# text_to_table

**Repository Path**: tangentor/text_to_table

## Basic Information

- **Project Name**: text_to_table
- **Description**: This repository is for our ACL2022 paper: Text-to-Table: A New Way of Information Extraction.
- **Primary Language**: Unknown
- **License**: MIT
- **Default Branch**: main
- **Homepage**: None
- **GVP Project**: No

## Statistics

- **Stars**: 0
- **Forks**: 0
- **Created**: 2023-02-07
- **Last Updated**: 2023-02-07

## Categories & Tags

**Categories**: Uncategorized

**Tags**: None

## README

**Update 01/12/2023**: for BERTScore evaluation, using `transformers>4.17.0` will lead to different results as in the paper. If you have difficulty replicating the BERTScore results, please try downgrading to `transformers<4.17.0`. In my experiments I used `transformers==3.1.0`. For details please refer to https://github.com/shirley-wu/text_to_table/issues/7

---

## Introduction

This repository is for our ACL2022 paper: [Text-to-Table: A New Way of Information Extraction](https://arxiv.org/abs/2109.02707).

## Requirements

Training requires `fairseq==v0.10.2`, and evaluation requires `sacrebleu==v2.0.0 bert_score==v0.3.11`

Or you can directly install by `pip install -r requirements.txt`.

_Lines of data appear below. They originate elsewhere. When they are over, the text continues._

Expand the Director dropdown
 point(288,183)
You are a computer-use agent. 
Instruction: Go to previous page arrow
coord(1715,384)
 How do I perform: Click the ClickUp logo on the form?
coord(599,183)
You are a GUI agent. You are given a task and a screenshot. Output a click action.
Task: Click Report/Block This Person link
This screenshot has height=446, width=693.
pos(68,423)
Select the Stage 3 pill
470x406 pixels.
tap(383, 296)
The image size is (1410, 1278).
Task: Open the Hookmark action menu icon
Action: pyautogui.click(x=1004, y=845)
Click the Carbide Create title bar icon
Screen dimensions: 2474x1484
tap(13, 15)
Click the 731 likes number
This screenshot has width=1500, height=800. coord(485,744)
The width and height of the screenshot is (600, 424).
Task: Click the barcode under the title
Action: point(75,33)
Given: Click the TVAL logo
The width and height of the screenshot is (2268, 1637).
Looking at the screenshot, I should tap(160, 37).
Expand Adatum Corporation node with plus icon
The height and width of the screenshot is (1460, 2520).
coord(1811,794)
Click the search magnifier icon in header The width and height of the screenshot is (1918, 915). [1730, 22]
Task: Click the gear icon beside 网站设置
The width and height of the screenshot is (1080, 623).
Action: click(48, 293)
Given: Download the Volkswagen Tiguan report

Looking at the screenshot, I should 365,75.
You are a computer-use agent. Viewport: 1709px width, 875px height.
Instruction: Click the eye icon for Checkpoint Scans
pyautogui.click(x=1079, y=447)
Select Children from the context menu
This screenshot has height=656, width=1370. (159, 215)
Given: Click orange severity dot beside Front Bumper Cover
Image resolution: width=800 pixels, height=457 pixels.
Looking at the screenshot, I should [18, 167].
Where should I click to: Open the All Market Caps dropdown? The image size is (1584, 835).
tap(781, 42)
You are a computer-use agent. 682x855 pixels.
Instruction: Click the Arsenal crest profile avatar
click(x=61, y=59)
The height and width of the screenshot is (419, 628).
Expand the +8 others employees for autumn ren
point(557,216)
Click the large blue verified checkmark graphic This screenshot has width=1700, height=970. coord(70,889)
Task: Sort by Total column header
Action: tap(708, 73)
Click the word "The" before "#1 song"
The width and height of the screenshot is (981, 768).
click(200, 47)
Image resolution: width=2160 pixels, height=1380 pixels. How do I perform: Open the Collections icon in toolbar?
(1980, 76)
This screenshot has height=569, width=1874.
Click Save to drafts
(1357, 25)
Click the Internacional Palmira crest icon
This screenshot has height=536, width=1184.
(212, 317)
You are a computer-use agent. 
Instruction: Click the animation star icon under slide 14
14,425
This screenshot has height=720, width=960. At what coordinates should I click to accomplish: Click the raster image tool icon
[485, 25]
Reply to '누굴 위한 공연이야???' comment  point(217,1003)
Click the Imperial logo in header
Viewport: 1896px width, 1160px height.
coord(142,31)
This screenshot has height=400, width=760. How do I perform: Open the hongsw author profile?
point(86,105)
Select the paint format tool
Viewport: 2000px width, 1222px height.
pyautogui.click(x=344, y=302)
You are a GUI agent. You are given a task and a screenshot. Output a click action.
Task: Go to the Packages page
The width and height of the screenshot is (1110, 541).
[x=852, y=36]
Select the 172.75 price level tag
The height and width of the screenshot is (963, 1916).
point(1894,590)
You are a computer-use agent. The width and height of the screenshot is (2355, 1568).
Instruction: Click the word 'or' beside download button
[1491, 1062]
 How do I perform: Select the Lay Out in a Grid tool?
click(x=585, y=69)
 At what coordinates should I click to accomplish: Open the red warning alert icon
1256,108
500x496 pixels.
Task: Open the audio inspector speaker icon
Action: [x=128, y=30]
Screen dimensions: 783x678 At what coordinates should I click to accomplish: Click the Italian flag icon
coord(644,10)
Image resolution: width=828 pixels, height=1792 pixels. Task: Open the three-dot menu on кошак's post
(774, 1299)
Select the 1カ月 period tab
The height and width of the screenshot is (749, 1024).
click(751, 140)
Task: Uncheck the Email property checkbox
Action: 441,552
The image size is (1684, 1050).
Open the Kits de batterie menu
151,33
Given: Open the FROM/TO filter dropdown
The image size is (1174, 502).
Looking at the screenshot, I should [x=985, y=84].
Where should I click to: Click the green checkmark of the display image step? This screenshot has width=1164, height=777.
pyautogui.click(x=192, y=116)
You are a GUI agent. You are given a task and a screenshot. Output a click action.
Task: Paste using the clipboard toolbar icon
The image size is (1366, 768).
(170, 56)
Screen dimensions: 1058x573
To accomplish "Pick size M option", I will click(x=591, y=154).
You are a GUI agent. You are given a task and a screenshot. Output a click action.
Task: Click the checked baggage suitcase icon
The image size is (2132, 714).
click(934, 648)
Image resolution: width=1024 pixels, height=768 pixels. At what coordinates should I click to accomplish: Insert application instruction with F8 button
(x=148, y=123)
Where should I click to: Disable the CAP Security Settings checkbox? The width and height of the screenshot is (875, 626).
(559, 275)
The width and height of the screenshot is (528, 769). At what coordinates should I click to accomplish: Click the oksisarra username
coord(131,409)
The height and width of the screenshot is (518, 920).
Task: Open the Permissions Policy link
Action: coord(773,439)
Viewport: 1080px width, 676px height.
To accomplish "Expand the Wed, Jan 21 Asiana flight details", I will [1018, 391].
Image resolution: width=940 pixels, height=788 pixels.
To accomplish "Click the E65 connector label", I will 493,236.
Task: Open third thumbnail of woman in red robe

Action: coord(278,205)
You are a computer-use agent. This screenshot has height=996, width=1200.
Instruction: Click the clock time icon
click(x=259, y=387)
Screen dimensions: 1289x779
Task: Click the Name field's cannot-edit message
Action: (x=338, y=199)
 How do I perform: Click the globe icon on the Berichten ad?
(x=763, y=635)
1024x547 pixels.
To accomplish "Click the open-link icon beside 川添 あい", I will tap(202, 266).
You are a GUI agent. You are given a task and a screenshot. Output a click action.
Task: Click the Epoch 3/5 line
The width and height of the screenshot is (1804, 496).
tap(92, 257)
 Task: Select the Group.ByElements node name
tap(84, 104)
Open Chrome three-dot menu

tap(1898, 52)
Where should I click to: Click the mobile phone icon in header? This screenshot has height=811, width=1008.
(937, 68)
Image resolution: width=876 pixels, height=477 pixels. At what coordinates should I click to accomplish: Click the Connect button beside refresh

Note: to avoid potential incompatibility, your fairseq version should be **exactly v0.10.2**, and your python version should be **<3.9**

## Dataset

You can download the four datasets from [Google Drive](https://drive.google.com/file/d/1zTfDFCl1nf_giX7IniY5WbXi9tAuEHDn/view?usp=sharing). If you are interested in preprocessing original table-to-text datasets into our text-to-table datasets, please check [data_preprocessing](data_preprocessing/).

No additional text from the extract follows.